Cela renvoie à une cause sociale, plutôt qu’à une cause environnementale, et étant donné les restructurations sociales qui ont eu lieu il y a 12’000 à 8000 ans, lorsque les humains se sont tournés vers des cultures agraires avec des structures patrilinéaires, les scientifiques pensent que ces éléments sont liés.
Il faut savoir qu’une baisse de diversité génétique ne signifie pas nécessairement une baisse de la population. Le nombre d’hommes aurait très bien pu rester le même, tandis que le nombre d’hommes ayant produit une progéniture aurait simplement diminué. C’était l’un des scénarios proposés par les scientifiques qui ont rédigé le document datant de 2015. « Au lieu de « la survie du plus fort » dans le sens biologique du terme, l’accumulation de la richesse et du pouvoir, pourrait avoir augmenté le succès reproductif d’un certain nombre limité de mâles « socialement aptes » et de leurs fils », expliquait la biologiste computationnelle Melissa Wilson à l’époque.
Tian Chen Zeng, un sociologue de Stanford, s’est basé sur cette hypothèse. Lui et ses collègues ont souligné que, dans un clan, les femmes pouvaient se marier dans d’autres nouveaux clans, tandis que les hommes restaient avec leurs propres clans, toute leur vie. Cela signifierait que, au sein du clan, la variation du chromosome Y est limitée.
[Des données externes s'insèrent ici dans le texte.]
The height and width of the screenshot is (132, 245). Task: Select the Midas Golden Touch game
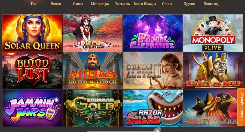(93, 71)
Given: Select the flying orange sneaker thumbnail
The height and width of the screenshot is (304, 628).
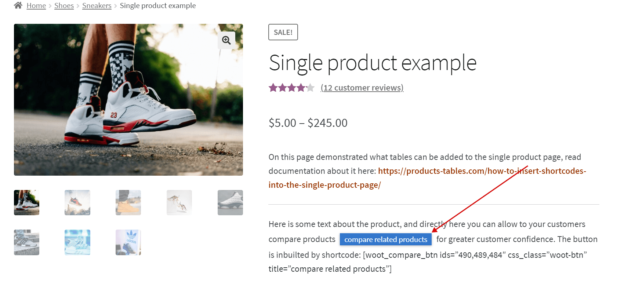Looking at the screenshot, I should pos(77,202).

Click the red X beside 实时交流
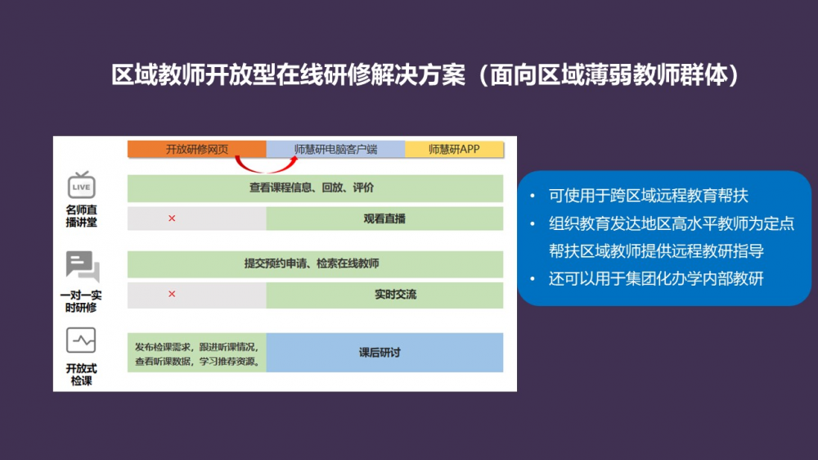(x=172, y=294)

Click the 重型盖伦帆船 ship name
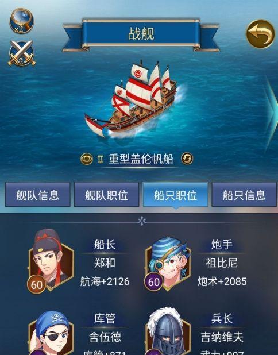coord(141,159)
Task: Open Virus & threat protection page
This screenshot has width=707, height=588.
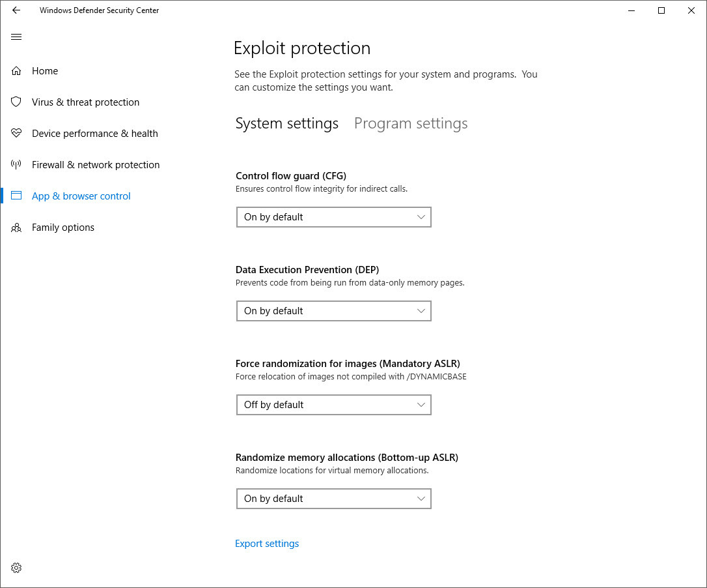Action: (x=85, y=102)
Cependant, cela n’explique pas pourquoi il y avait si peu de variation entre les différents clans. Mais les escarmouches effaçaient des clans entiers, cela aurait pu éradiquer beaucoup de lignages masculins (diminuant la variance chromosomique Y). La modélisation informatique des scientifiques a vérifié la vraisemblance de ce scénario. En effet, les simulations ont montré que les guerres entre les clans patrilinéaires, où les femmes se déplaçaient mais où les hommes restaient dans leurs propres clans, ont eu un effet considérable sur la diversité des chromosomes Y au fil du temps.
Ces simulations ont également démontré qu’une structure sociale qui permettait aux hommes et aux femmes de changer de clan n’aurait pas cet effet sur la diversité des chromosomes Y, même s’il y avait un conflit entre eux.
Selon les chercheurs, cela signifie que les clans patrilinéaires en guerre sont l’explication la plus probable : « Notre proposition est soutenue par des découvertes en archéo-génétique et en théorie anthropologique », ont écrit les chercheurs dans leur article. « Premièrement, notre proposition implique un épisode de la préhistoire humaine, lorsque les groupes de descendance patrilinéaire étaient l’unité socialement saillante et la plus importante de la compétition intergroupes », ont-ils ajouté.
Cette hypothèse est également soutenue par une découverte dans les échantillons d’ADN européens : la coalescence superficielle du chromosome Y, une caractéristique qui indique des niveaux élevés de parenté entre les mâles. « Les groupes de mâles dans les cultures agropastorales post-néolithiques européennes, semblent descendre patrilinéairement d’un nombre de progéniteurs comparativement plus petit que les chasseurs-cueilleurs, et cette tendance est particulièrement prononcée chez les pasteurs », expliquent-ils.
« Notre hypothèse prédirait que les sociétés post-néolithiques, malgré leur population plus importante, ont eu des difficultés à conserver la diversité ancestrale des chromosomes Y, en raison des mécanismes qui accélèrent leur dérive génétique, ce qui est certainement en accord avec les données », ajoutent-ils.
Fait intéressant, les variations sont moins prononcées dans les populations d’Asie de l’Est et du Sud-Est, que dans les populations d’Europe, d’Asie de l’Ouest ou du Sud. Cela pourrait être dû au fait que les cultures pastorales étaient beaucoup plus importantes dans ces dernières régions.
L’équipe est enthousiaste à l’idée d’appliquer leur méthodologie, qui combine la sociologie, la biologie et les mathématiques, à d’autres cultures, pour observer comment les liens de parenté et la variation génétique entre les groupes culturels sont corrélés avec l’histoire politique.